Even if we ever get to a point where we don't want to keep older
releases which I doubt very much (each zip is only a few MBs and
therefore insignificant on today's storage) - we could still
easily just checkout the specific release tagged in git and just
build that.
>> B. should we have public pre-release versions?
>
> A lot of people will want to use the latest available changes
> for actual development, so the "testing" or "pre-release"
> branch should be public and kept reasonably stable, although
> anything can happen, so it's not considered "stable", just
> "stable enough" given that it may be supporting new features
> and improvements that have been selected for the next major
> stable release.
This is precisely what I addressed bellow. we have monthly build
of our staging branch - call them monthly betas that include new
upcoming features that are already stable enough to be released
to the public for field testing and are tentative for the next
actual release but until these feature actually get to a release
they hold no guaranties and can be further modified based on the
wider public testing - including changes in API. Once released,
they do hold such guaranties of API stability. So these monthly
betas will provide preview of language changes and allow people
to prepare for future changes and also provide feedback.
>
>> I think we should release additional "releases" - call them
>> beta,
>> pre-release, release candidates, whatever. These are for
>> staging
>> changes, allowing to field test new features and language
>> changes
>> before they are made final. Also allowing users to adjust their
>> code-bases.
>
> I think you'll need at a minimum experimental branches for
> testing out new ideas, the main development branch witch is
> considered unstable (the master branch is probably best for
> this one as was suggested), a pre-release or testing branch
> that is used for preparing for the next major stable release,
> and of course the current stable branch which only receives bug
> fixes up until the next pre-release branch is merged into
> stable.
See comment above. the pre-release will contain new features
already stable enough to be consumes by the general public
_before_ we the developers are ready to a commit finally to their
API. E.g. Walter's release of DMD with attributes that was
already tested and working but after release people argued about
changing its syntax from [attributes] to @(attributes).

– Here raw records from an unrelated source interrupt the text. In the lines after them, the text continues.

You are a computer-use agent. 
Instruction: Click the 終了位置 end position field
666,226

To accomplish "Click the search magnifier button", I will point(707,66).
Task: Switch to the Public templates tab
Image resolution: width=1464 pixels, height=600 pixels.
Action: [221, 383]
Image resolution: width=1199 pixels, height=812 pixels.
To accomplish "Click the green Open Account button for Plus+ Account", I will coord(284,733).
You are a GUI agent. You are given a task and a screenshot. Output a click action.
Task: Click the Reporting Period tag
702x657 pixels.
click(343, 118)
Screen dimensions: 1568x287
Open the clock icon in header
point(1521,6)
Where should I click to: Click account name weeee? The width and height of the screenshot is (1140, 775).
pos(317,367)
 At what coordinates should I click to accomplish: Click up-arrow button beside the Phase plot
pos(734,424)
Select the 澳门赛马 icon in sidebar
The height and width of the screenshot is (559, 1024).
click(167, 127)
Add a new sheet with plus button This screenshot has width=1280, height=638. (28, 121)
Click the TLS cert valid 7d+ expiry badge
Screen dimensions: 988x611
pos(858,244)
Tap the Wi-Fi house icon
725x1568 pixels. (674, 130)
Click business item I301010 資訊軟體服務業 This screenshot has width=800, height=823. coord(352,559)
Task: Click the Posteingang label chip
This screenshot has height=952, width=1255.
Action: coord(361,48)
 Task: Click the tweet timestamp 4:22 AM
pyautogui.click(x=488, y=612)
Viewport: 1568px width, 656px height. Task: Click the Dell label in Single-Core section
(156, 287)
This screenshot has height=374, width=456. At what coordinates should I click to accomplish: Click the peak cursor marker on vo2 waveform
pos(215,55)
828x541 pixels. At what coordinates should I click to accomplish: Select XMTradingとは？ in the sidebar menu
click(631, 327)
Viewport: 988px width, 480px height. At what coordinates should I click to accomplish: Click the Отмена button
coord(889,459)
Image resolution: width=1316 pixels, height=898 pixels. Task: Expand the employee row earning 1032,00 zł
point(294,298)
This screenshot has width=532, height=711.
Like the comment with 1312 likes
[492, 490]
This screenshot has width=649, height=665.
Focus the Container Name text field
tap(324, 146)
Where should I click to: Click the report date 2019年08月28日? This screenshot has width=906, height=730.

developers can have their own experimental branches for their own
tests and new ideas, but once a feature reaches pre-release it
should already be tested and working and ready for public
consumption without commiting to a final API.
>
> One more thing, is that we should adopt a version numbering
> system that is appropriate to indicate major, minor, and bug
> fix releases. The method of major.minor.revision can work well
> for us, but there may be alternatives that will work even
> better depending on what the process ends up being.
I really don't care about the numbering scheme and this is
irrelevant to the topic of this discussion. We are discussing the
PROCESS of development. How the releases are tagged is completely
beside the point and could be named after sweet delights, cat
names, Parks or even digits of PI. I really don't care and it
really is _not important_.
This is one of those fundamental things that are required to
truly understand git - versions are the _content_ (code) they
contain and are identified by a hash of that content.
This is pure bikesheding but why not: Why not extend the
astronomical theme to releases as well? What would you say about
the latest Pluto release of DMD? ;)
(Yeah, I know this is already used by the eclipse project..)
>
> What I'd hate to see continuing, is a major new release going
> out with no indication in the version number that it is a major
> new release as opposed to a minor revision change. For example,
> the current DMD stable is 2.060, and the next release will be
> 2.061, but it includes brand new poorly tested features, and
> one of them is still being debated on, therefore it may be
> subject to change. The next release will be anything but a
> minor update and it should not even be considered as a stable
> release, it's more like a pre-release version for testing and
> for adoption by those who absolutely need the latest
> "reasonably stable" version for their development work.